Copy each line of the records below that has "checkbox" in it.

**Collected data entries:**

○ ○ ○

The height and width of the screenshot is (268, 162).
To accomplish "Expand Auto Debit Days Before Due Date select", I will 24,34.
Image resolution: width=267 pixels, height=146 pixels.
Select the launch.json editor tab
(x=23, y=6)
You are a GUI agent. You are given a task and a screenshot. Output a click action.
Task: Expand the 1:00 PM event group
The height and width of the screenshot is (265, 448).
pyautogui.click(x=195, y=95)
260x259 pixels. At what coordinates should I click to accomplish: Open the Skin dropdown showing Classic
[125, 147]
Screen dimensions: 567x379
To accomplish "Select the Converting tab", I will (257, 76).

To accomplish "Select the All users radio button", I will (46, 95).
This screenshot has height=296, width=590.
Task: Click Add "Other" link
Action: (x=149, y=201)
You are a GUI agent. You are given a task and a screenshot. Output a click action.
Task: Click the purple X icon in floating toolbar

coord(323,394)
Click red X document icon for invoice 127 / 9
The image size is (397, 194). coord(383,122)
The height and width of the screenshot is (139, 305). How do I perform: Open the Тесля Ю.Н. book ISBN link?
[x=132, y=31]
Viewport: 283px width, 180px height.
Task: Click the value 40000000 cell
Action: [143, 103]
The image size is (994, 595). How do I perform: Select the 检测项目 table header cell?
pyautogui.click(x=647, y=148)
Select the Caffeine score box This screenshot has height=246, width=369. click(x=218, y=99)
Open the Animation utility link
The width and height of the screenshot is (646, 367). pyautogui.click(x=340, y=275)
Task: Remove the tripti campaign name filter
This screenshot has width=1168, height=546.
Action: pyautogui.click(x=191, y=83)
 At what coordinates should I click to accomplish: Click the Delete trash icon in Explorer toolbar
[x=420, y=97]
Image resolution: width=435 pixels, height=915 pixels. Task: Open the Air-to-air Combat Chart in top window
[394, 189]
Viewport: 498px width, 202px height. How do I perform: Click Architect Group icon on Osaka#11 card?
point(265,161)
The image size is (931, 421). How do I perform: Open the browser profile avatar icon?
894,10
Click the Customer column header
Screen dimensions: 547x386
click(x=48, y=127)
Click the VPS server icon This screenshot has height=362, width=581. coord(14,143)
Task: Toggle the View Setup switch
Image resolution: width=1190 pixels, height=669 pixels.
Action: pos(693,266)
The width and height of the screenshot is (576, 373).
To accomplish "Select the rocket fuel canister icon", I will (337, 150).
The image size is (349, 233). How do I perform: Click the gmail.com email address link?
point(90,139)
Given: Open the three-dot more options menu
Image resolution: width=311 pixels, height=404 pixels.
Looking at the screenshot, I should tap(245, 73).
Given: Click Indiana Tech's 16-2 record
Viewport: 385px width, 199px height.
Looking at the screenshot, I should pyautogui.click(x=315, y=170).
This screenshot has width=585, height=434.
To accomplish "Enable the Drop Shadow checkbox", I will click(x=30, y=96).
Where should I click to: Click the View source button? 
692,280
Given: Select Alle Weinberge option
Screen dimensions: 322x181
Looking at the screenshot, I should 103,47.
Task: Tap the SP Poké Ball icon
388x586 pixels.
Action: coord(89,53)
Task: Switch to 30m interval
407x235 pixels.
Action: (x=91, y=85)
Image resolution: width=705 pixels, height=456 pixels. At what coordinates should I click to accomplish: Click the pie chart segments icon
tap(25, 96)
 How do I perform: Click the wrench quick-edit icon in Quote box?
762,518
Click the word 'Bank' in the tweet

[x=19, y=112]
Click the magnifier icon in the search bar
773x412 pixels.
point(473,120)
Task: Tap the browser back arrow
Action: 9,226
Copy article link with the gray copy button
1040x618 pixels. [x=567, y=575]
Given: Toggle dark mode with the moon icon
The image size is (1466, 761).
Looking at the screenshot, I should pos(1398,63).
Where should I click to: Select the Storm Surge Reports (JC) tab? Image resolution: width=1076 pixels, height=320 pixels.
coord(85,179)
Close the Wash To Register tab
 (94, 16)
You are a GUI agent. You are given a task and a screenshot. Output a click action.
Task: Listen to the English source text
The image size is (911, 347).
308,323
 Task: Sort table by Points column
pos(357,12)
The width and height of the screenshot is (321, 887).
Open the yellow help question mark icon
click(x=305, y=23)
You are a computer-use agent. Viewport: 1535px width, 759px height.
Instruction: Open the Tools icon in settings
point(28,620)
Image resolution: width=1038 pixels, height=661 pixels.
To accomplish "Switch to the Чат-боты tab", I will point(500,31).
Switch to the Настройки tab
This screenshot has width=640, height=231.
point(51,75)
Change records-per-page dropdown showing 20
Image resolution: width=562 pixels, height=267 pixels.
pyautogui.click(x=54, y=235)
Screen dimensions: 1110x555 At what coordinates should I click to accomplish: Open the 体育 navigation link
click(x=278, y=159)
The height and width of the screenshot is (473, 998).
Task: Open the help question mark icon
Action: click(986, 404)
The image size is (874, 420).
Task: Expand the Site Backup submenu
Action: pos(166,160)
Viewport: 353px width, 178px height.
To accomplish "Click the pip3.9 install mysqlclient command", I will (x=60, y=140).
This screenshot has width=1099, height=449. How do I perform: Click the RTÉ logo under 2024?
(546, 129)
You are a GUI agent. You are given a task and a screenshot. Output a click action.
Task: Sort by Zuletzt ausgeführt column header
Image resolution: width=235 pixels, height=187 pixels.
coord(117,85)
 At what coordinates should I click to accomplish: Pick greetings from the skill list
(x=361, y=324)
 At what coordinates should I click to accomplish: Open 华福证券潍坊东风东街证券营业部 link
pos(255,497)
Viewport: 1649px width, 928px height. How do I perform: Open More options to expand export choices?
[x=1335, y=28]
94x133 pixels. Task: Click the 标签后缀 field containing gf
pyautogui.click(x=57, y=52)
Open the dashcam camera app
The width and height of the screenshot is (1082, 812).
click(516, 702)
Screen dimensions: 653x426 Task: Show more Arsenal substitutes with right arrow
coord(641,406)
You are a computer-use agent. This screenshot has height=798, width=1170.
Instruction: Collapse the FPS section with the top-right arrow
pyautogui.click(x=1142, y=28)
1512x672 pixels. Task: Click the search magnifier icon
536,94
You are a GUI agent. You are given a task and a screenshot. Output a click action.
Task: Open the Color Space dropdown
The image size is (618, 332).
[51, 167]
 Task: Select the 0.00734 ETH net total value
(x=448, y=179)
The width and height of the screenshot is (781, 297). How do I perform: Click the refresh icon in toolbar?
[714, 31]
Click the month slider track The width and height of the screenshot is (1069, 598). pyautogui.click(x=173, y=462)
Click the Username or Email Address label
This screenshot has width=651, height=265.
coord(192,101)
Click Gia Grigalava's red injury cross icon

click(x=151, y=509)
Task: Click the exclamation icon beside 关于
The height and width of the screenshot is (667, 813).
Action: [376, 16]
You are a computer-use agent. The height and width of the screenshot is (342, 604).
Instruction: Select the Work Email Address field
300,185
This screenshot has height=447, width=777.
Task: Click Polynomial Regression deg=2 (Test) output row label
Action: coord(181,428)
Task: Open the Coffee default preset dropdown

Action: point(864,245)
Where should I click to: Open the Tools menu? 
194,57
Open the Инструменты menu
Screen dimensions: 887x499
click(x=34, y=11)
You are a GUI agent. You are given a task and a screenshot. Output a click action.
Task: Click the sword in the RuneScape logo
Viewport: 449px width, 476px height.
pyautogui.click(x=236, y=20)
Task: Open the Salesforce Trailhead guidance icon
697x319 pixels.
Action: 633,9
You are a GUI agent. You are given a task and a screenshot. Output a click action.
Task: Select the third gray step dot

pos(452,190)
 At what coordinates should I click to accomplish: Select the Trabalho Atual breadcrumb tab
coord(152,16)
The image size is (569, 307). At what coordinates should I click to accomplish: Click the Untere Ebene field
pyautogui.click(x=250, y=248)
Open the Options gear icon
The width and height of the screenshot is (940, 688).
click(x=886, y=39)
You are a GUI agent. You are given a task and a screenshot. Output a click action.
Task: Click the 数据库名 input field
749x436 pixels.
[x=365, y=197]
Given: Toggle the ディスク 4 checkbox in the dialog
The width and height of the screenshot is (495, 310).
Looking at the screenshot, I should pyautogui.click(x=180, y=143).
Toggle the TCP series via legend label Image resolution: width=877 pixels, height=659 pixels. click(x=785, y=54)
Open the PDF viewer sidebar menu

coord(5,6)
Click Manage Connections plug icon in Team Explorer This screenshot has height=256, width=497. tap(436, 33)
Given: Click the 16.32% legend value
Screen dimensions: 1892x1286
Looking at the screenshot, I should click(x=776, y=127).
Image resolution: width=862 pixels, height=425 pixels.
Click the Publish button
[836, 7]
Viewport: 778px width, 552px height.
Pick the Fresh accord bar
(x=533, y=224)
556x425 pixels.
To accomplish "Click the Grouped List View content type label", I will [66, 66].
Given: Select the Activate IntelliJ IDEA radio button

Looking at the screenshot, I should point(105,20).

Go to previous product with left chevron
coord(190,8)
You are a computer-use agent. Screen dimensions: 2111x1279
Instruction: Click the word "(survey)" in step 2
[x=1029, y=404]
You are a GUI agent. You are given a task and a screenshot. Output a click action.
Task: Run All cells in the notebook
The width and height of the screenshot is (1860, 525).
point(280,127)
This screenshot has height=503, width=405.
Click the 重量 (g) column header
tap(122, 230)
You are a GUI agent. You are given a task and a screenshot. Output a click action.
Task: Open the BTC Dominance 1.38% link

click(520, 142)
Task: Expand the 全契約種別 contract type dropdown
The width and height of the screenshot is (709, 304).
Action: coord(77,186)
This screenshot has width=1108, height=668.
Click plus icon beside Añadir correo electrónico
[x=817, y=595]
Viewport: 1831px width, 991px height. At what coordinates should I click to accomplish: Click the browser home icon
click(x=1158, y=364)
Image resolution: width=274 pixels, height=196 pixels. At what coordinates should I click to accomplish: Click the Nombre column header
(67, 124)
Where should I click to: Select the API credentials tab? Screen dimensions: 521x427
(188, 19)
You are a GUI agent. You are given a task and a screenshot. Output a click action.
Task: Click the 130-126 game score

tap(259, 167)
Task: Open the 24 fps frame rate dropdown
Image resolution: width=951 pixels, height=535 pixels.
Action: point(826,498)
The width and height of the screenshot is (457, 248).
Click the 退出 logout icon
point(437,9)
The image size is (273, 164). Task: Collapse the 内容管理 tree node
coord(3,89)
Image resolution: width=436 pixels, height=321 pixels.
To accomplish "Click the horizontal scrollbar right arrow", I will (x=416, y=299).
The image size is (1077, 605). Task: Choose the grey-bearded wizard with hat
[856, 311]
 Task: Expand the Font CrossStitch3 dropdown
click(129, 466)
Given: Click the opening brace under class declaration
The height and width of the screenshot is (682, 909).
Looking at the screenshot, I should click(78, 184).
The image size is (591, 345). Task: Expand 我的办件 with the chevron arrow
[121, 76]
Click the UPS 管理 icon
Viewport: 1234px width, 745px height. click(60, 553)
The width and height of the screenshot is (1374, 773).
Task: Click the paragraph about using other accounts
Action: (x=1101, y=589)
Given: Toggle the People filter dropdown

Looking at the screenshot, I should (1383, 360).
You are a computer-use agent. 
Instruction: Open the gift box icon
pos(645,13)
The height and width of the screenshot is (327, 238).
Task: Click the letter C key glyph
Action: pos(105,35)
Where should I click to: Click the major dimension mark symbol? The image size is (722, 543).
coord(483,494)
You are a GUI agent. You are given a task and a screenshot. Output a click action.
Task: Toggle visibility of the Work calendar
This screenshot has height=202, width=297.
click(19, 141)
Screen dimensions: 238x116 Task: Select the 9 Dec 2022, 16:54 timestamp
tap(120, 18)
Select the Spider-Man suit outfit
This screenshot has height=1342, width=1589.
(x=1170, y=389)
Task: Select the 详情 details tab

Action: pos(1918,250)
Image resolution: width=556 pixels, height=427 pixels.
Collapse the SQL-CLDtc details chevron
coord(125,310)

○ ○ ○

**Task solution:**
To accomplish "Enable the Drop Shadow checkbox", I will click(x=30, y=96).
Given: Toggle the ディスク 4 checkbox in the dialog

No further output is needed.